The budget passed through a 6-0-1 vote with Mayor Nicole LaChapelle and will now be sent to the mayor’s office as well as to the City Council for a final approval from the city.
The reason behind the large increase from last year’s budget to this one is mainly based on increases in tuition and transportation costs. Of the $1.4 million difference from the last two fiscal years, nearly $1 million has fallen on these two costs – $500,525 for tuition increases and $493,095 for transportation.
Dayle Dorian, director of business for the Easthampton Public Schools, clarified during the public hearing – in which no members of the public commented – the reasons behind the increase in tuition.
Dorian explained that one side of the tuition was due to special education tuition and increases there could be tied to new students in the district who came without a district replacement for their needs, new additions to special education or from special education students who are in state custody who have had costs change in their placement.
She added the other side of the tuition increases were due to vocational tuitions for students attending either trade school options for students in Easthampton.
Transportation costs increased with the consolidation of schools in Easthampton, thus making it so more students need the services of buses to get to school. Superintendent Alison LeClair called the increases in transportation “fixed costs and intended” due to consolidation and the new normal for students in Easthampton.
The remaining costs from the $1.4 in difference of budgets will go toward utilities.
Marin Goldstein, chair of the School Committee’s Finance Subcommittee, said the subcommittee recommended the passing of the budget and credited the finance team for their work on this year’s budget as a whole. Goldstein said the finance team dug deep in certain areas to make sure that what was being put forward in the budget was aligned with what the school’s values and goals were.
Because of the consolidation of schools, some reductions of note in the new fiscal year will be the loss of one school administrator, three elementary classroom teachers and the loss of 9.2 paraeducators in exchange for new professional staff positions.
New positions to be added in the first full year with the new Easthampton school layout will be a new middle school librarian, one full day pre-K teacher that will allow for Easthampton to reintroduce the school service for young children, and one new special education teacher.
These new positions were created through the shifted elementary paraeducator funding.

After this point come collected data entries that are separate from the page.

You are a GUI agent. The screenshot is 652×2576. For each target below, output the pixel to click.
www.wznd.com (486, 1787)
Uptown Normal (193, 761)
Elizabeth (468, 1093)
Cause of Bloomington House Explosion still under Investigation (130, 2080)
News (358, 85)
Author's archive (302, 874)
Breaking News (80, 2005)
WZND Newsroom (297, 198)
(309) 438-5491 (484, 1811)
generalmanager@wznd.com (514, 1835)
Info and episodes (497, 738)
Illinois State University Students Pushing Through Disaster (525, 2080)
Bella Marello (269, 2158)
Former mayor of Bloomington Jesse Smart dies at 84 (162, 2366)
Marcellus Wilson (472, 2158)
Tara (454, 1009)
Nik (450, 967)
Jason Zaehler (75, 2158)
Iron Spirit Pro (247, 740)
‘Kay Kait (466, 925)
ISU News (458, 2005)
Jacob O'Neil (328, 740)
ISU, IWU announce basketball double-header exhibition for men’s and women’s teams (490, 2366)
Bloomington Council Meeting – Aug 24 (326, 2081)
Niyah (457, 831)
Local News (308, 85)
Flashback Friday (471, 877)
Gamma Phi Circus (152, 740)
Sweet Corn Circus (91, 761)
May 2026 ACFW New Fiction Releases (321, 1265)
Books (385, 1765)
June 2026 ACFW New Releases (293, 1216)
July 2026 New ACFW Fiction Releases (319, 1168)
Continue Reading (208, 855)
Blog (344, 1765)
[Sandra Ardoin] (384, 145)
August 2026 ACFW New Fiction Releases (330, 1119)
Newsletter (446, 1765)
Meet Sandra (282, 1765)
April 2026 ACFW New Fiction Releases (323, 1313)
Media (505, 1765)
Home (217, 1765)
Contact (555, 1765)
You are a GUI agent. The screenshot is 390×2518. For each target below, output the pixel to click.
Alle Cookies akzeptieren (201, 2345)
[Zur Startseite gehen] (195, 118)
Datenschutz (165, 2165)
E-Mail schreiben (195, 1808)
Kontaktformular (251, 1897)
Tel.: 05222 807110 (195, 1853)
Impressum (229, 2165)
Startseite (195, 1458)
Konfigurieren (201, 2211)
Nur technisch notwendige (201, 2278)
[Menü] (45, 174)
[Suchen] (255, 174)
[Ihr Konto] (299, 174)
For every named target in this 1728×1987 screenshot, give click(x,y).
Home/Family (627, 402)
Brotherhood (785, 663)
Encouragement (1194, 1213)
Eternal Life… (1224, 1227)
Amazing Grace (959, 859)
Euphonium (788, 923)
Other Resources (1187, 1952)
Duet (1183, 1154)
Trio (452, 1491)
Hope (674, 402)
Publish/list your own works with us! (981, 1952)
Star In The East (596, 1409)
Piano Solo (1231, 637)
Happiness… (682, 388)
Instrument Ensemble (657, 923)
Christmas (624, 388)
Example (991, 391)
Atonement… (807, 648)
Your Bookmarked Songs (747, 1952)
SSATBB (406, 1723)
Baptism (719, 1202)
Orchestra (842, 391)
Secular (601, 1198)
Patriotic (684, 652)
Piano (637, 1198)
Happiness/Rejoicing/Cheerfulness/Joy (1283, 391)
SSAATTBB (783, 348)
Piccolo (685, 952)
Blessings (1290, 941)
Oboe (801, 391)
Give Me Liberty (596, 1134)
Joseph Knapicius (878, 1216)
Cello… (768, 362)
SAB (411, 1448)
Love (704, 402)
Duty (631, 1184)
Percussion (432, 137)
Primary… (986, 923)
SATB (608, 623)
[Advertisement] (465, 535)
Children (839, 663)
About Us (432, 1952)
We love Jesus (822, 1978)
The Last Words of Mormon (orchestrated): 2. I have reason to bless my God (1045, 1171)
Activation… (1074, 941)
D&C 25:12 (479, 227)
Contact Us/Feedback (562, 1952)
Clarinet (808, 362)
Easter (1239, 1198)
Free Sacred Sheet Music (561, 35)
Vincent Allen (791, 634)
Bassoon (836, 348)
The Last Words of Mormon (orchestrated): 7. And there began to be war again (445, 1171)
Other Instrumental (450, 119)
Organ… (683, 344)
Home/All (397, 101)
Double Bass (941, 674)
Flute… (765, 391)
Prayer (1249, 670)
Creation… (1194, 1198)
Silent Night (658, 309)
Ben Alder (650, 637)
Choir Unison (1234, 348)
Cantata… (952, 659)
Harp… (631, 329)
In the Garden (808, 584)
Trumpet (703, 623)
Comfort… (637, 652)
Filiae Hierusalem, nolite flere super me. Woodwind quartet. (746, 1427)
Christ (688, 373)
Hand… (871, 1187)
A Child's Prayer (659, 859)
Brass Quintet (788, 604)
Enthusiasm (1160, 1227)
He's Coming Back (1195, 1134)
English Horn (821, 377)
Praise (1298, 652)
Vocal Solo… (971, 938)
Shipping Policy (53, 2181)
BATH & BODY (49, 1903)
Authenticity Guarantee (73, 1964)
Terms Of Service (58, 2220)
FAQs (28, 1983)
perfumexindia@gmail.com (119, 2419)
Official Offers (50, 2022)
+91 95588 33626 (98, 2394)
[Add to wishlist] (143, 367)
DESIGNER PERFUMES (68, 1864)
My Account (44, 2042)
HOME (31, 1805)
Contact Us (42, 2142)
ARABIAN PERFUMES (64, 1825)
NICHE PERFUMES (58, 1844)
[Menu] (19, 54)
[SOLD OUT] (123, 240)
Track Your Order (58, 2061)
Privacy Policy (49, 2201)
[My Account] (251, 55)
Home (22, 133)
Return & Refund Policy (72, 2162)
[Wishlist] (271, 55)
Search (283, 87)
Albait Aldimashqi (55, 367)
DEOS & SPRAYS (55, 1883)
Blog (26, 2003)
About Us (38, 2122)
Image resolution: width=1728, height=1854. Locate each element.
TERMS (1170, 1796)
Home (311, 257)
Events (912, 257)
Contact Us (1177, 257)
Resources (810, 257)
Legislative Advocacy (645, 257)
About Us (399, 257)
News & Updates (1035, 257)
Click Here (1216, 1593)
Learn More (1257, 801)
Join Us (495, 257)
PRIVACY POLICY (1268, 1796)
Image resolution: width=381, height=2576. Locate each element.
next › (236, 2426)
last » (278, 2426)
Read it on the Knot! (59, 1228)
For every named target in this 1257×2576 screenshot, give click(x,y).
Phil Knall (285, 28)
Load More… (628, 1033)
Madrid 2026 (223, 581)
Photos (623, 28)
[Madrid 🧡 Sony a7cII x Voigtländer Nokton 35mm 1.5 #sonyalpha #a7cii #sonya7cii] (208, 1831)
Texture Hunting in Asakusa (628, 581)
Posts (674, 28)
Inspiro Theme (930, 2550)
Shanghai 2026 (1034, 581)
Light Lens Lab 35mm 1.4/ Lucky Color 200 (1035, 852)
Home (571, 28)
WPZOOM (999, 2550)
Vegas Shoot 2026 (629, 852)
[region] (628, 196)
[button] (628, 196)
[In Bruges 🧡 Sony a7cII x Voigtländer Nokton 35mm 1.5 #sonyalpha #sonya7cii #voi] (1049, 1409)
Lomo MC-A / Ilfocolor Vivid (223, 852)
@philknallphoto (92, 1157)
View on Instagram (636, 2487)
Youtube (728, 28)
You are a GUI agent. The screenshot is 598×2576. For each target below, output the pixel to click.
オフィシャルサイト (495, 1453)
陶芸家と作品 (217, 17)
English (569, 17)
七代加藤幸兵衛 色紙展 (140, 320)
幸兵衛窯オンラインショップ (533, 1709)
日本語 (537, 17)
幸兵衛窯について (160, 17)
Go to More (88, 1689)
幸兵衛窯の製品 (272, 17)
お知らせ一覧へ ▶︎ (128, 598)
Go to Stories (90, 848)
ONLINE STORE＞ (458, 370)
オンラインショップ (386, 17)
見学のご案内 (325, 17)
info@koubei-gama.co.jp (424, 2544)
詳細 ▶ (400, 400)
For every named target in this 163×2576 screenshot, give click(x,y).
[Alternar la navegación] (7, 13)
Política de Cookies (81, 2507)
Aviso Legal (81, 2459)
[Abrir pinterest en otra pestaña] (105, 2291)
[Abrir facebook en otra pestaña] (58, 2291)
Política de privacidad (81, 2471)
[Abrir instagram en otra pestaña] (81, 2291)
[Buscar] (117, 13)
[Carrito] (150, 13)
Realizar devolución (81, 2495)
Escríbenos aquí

Through different sources of grant funding, other notable positions the schools will be adding are an elementary school librarian, a new STEM teacher, a social emotional coordinator, and a high school adjustment counselor.
Federal grants of $847,264, the ESSR III grant of $1.6 million, $382,006 from the circuit breaker account and an additional $1 million from other revolving funds in the city have been added to the operating budget make the total district budget $22.3 million for FY23.